In the 1930s, Hitler managed to persuade the bulk of the very sophisticated German people to elect him; then he persuaded the majority to accept that the Jews, the mentally ill, homosexuals and gypsies were “less than fully human”, and that it was okay to kill them then steal their money and assets. Oh yes, and he wanted more “living space” for the German people. Hitler’s war ended up by killing 62 million – and that includes the 32 million folk accounted for in Stalin’s Russia.
In the eighteenth and nineteenth centuries, we in the UK persuaded ourselves – churches too – that negroes from Africa were less than fully human, and that is was okay to treat them as assets to be bought and sold, and killed at will. We also believed, until the myth unravelled in the trenches of the First World War, that we the British were morally superior to everyone else on the planet.

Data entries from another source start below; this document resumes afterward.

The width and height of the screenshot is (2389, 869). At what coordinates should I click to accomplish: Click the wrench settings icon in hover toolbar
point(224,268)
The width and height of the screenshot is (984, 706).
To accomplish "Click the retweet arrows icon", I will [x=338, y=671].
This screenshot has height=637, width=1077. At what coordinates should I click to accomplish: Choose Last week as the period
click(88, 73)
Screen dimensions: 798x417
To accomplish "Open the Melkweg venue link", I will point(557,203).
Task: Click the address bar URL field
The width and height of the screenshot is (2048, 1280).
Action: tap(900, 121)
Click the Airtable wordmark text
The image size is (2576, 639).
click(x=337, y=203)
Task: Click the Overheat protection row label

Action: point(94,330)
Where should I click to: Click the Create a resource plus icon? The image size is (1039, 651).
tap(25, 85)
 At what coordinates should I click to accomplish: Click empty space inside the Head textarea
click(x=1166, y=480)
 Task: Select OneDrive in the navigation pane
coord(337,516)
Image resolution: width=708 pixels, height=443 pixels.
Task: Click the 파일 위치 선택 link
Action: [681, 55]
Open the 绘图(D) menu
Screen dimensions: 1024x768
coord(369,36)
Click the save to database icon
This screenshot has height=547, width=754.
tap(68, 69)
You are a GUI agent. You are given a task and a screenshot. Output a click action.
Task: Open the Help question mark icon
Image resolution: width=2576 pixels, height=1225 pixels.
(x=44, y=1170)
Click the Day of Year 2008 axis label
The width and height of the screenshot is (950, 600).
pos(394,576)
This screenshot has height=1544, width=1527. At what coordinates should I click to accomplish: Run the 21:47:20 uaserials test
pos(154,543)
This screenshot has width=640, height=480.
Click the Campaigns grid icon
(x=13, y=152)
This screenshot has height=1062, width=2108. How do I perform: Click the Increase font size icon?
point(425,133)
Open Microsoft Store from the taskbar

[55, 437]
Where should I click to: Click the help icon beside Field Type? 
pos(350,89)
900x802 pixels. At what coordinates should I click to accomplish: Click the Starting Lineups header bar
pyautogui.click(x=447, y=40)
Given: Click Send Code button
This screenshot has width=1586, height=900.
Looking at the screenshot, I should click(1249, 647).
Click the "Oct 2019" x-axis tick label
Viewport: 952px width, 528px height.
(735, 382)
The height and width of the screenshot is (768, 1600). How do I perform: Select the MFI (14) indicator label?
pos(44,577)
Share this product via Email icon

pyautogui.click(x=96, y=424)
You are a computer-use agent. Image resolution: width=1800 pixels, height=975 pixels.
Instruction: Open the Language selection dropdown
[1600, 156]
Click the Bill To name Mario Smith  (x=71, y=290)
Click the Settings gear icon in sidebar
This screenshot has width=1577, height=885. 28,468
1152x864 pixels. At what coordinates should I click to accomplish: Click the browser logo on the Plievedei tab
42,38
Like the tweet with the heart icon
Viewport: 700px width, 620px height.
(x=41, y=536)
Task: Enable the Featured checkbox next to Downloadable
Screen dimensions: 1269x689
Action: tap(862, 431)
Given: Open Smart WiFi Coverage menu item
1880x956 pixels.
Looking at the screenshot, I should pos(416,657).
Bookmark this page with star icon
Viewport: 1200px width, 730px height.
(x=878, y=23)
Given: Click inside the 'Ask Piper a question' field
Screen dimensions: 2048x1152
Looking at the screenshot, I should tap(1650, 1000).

There is an apocryphal story of a British ambassador who, just before the First World War, wanted to know from the Buckingham Palace protocol unit who would take precedence at a dinner: he or the Dali Lama? The reply snapped back, “The Dali Lama thinks he’s God: you take precedence.” The point is this is said to be true!
So it appears that mankind can believe in more or less anything – including sun, ancestor and animal worship, and money, sex and golf worship. However far-fetched the proposition may be, given the right circumstances and often under the influence of a charismatic leader, people will fall into line.
Well you may think that things are different today, that we are cleverer and wiser, and that we have learned from the mistakes of the past. Just stop for a moment. What evidence is there that this is true? Our contemporary advertising industry thrives on the improbable proposition that however unpromising the raw material, if Joe or Mary Soap wears this scent or drives that car, or carries that case or handbag, they will transform from frogs into princes and become irresistible to anyone of the opposite sex. And since the dawn of time, mankind has tried to validate the experiment that money, sex and power will bring happiness. In any other scientific field, this experiment would have been scrapped long since, but no: as if riding on a tight loop, mankind keeps on trying!
Well many of you may think that the beliefs of the religious communities are all equally daft, and on the same level as the “tooth fairy” of childhood. Well of course that’s a matter of opinion but some strange quirks catch the eye.
In 1999, the English football manager Glen Hoddle announced that he believed in a rather peculiar theory of “reincarnation” and that today’s physically handicapped people are paying for the sins of past generations. These arresting remarks generated an inevitable firestorm of criticism. The then prime minister, Tony Blair, said that Hoddle’s views were so disgusting he should resign as football manager, and soon Hoddle was forced from his job.
Then in 2009, the bones of St Therese of Lisieux came to London at the invitation of the Catholic Church. Thousands of the faithful were able to file past these relics for a fee. I presume the idea – apart from making money – was that some of the sanctity of the saint would rub off on the viewer.
Matthew Parris noted that Prime Minister Blair was queuing. Now Parris and I think that the saintly bones are just bones and that treating them as a sort of good luck charm is just as bizarre – if not as offensive – as Glen Hoddle’s beliefs.
I am reminded of the Yorkshire saying, “There’s now’t so queer as folk!”